Extremely bizarre works of modern art in which the human body is exploited. Some of the images are gruesome – you have been warned!
Rhythm O’
Marina Abra
Performed in 1974. In the piece, the audience was given instructions to use an array of 72 provided instruments of pain and pleasure, including knives, feathers, and a loaded pistol on Abramovic’s body. Audience members cut her, pressed thorns into her belly, put lipstick on her, and removed her clothes. The performance ended after six hours when someone held the loaded gun up to Abramovic’s head and a scuffle broke out.
Trans-Fixed
Chris Burden
Burden was so influential in the realm of body art that I just had to include another of his pieces in this list. Trans-Fixed took place in 1974 at Speedway Avenue in Venice, California. For this performance, Burden lay face up on a Volkswagen Beetle and had nails hammered into both of his hands, as if he were being crucified on the car. The car was pushed out of the garage and the engine revved for two minutes before being pushed back into the garage.
Martyrs and Saints
Ron Athey
In this 1993 performance Athey hung nude strung up to a column with long needles inserted into his head in such a manner as to represent a crown of thorns. His stated artistic intention is to achieve redemption through self-mutilation. The image above is the best one that could be found.
Shoot
Chris Burden
This is one of Burden’s most well known acts. On November 19, 1971 in Santa Ana, California, he walked into F Space gallery for a pre-arranged exhibition.

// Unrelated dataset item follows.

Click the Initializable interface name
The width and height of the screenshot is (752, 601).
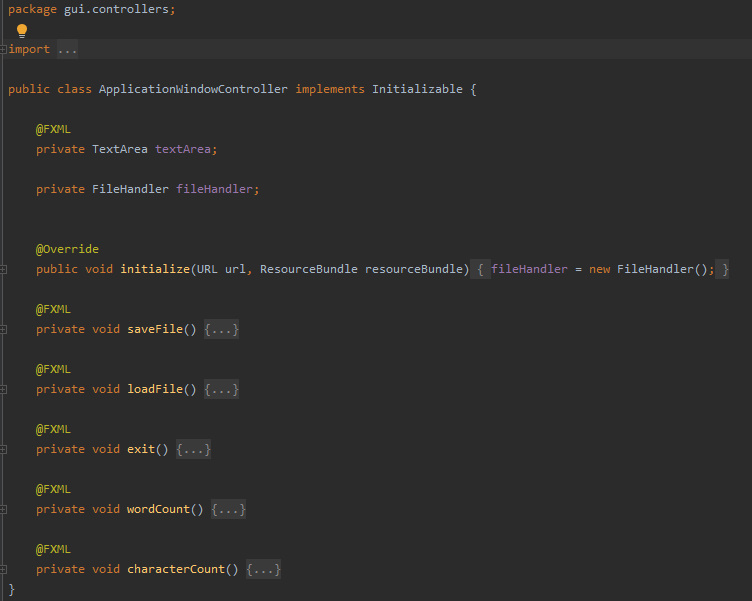point(417,89)
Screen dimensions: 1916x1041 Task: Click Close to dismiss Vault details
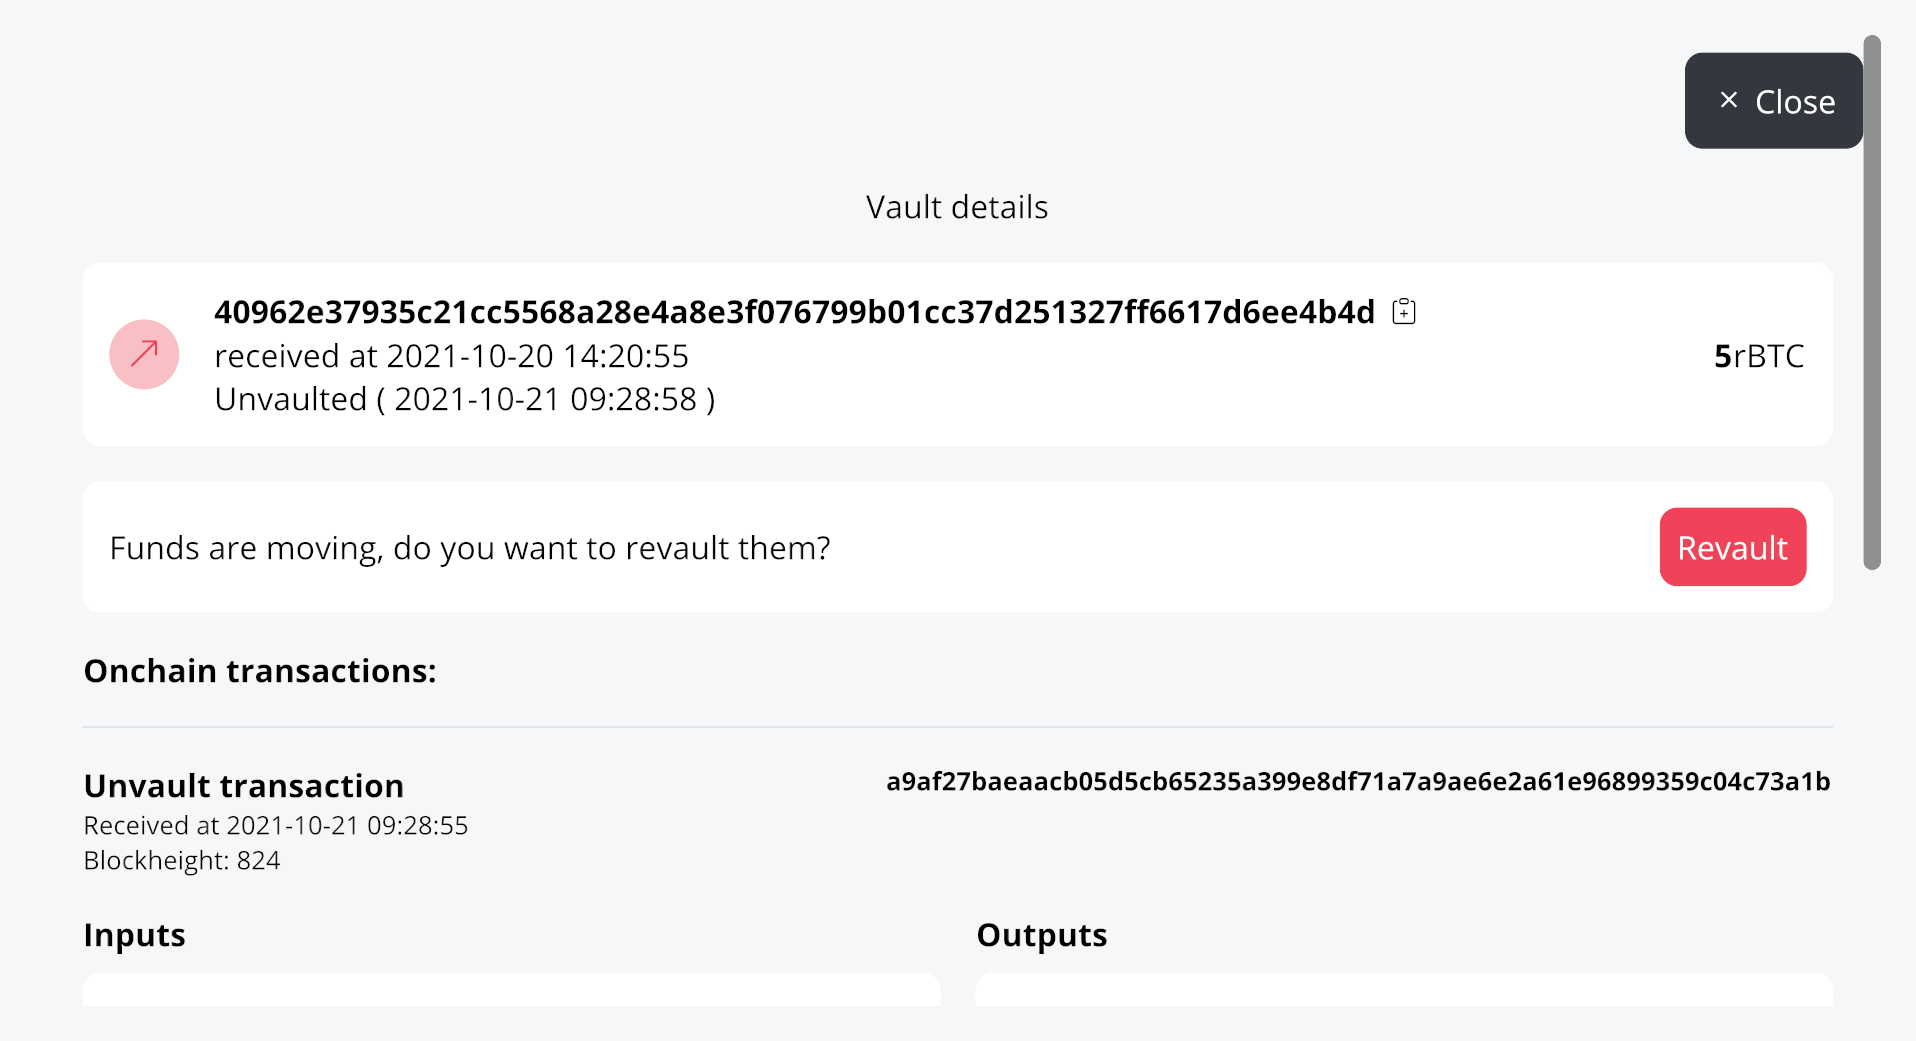click(1772, 100)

The crowd in the empty gallery watched as Burden’s friend stepped about 15 feet away from Burden, pulled out a loaded .22 rifle and shot him in his left arm. Although the bullet was only intended to graze Burden, he flinched at the last moment and thereby endured a more serious injury then intended.
3 Aktion Vienna 1965
Rudolf Schwarzkogler
A piece that was recorded by a photographer where he appeared to cut off his own penis. Chris Burden, a fellow body artists misreported in a 1970s Newsweek Magazine that died by slicing off his penis during this performance. However, the photos had been misinterpreted. The photographs were actually of Hans Cibulka, a model and friend of Schwarzkogler. He posed with a sliced open fish covering his groin. This is what is believed to of caused the myth. Schwarkogler actually died on June 20th, 1969. He was found without any evidence for more than an accident under a window from which he fell. This generated several myths about him committing suicide and other speculations about his life.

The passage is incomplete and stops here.